Antisemites: You owe us!

Here are some of the life-changing and life-saving innovations developed by Israeli genius and used worldwide:

  • SniffPhone is a hand-held medical diagnostics device that can actually “sniff out” diseases. It is now undergoing medical trials and evolved from the NaNose technology of Technion Prof. Hossam Haick. It can detect cancer, Parkinson’s, and multiple sclerosis with high accuracy.
  • ReWalk Exoskeleton is a battery-powered exoskeleton developed to help paraplegic patients walk. Its inventor, Dr. Amit Goffer, devised the system after being left paralyzed due to an accident. It enables patients to recover the ability to walk, stand up, and climb stairs.

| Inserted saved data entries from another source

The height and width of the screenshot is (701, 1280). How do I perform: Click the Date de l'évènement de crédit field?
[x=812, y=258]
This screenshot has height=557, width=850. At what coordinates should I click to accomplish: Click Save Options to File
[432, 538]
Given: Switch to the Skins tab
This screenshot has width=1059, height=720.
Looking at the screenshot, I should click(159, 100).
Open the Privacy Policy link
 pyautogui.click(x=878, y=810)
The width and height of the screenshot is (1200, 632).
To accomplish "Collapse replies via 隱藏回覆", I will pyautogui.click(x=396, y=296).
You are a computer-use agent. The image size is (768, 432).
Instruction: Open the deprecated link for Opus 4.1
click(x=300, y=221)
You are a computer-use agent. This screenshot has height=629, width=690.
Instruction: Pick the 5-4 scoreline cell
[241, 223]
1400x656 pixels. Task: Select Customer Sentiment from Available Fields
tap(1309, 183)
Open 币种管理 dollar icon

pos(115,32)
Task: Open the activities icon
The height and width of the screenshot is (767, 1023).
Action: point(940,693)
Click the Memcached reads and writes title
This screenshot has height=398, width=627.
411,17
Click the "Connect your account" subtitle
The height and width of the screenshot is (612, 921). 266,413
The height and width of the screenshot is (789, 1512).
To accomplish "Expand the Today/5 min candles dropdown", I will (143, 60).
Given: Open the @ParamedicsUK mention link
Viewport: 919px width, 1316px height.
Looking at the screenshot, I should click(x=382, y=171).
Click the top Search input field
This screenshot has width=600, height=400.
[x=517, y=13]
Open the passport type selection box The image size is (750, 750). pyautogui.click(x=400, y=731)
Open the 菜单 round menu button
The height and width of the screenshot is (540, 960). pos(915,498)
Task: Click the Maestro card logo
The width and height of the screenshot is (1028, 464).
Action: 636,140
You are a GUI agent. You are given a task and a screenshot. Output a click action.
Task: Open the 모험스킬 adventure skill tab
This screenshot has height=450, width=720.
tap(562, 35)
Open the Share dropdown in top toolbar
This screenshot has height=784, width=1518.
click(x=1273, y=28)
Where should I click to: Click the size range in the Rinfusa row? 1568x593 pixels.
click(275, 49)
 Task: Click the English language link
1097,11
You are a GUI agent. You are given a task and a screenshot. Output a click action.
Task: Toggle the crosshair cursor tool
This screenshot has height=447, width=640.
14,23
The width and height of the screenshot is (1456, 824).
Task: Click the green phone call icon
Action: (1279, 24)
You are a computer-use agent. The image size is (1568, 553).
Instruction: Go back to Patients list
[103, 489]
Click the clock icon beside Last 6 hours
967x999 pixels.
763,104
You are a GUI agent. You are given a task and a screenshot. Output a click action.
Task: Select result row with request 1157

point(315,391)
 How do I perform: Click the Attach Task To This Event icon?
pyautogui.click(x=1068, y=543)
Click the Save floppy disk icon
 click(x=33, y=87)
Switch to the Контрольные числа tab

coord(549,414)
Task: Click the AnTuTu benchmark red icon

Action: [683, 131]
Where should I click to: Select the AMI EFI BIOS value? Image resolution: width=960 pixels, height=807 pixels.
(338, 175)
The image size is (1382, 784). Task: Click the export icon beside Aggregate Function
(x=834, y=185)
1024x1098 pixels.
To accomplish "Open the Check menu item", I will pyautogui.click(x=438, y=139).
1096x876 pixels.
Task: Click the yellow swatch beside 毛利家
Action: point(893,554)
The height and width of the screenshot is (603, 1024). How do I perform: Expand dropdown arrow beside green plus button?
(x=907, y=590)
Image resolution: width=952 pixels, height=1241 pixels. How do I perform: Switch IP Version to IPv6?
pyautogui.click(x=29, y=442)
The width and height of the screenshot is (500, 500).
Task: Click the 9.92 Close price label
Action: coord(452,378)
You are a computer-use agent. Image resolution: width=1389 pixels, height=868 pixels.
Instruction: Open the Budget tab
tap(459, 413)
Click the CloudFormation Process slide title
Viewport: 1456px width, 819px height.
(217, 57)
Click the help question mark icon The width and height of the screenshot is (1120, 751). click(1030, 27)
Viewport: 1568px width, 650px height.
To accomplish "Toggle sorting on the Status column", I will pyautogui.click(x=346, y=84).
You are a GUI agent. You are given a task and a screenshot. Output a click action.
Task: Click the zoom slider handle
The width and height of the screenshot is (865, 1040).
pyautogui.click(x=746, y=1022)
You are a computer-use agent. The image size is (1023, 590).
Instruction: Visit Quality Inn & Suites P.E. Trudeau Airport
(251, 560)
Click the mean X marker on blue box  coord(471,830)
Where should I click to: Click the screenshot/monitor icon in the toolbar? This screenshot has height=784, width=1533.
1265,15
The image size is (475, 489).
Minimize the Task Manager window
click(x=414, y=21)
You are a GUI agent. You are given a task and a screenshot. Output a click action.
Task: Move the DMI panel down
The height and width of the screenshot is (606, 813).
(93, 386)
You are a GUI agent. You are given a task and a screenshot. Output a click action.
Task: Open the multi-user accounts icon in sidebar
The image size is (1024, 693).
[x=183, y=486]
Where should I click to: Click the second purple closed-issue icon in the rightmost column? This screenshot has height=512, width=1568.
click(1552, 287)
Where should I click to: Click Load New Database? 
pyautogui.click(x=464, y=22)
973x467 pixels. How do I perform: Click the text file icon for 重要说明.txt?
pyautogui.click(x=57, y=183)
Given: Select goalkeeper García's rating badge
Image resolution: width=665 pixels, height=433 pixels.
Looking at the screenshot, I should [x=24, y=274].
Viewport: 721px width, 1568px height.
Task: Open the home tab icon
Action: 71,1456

  • PillCam is a digestible, disposable medical camera device designed to be swallowed. It diagnoses and treats infections, such as intestinal disorders and digestive system cancers. Data is sent from the camera to an external receiver; it is revolutionizing gastroenterology. It was developed by former Rafael engineer Gavriel Meron.
  • EluNIR is a flexible stent. It has saved millions of lives since it was developed in 1996. It opens up arteries to treat coronary heart disease and avoids the need for open-heart surgery. It was developed by the Israeli start-up Medinol, founded by doctors Judith and Kobi Richter.
  • Netafim is an innovative drip irrigation system developed in the 1960s by inventor and engineer Simcha Blass. He thought about the idea when observing adjacent trees whereby one was noticeably larger than the other. By 1967, drip irrigation had increased crop yields in Israel by 70%. It soon spread around the world.
  • Watergen is a pioneering company known for its innovative, patented technology that generates clean drinking water from the air we breathe, with minimal energy consumption, ensuring zero waste. Company is owned by Dr. Michael Mirilashvili and operates in over 90 countries, their mission is to provide an additional source of clean drinking water efficiently and sustainably. Their revolutionary technology addresses the global challenge of contaminated water sources and the lack of consistent clean water access, all while being self-reliant and plug-and-drink.
  • Mobileye was developed in 1999 by inventor Prof. Amon Shashua. It consists of a tiny camera and clever software to alert motorists of potential hazards. It has saved many lives.
  • Waze is a GPS system that guides drivers to their destinations while avoiding traffic jams. It was developed by Ehud Shabati and was an instant hit. Today, it provides real-time traffic information for millions of users worldwide.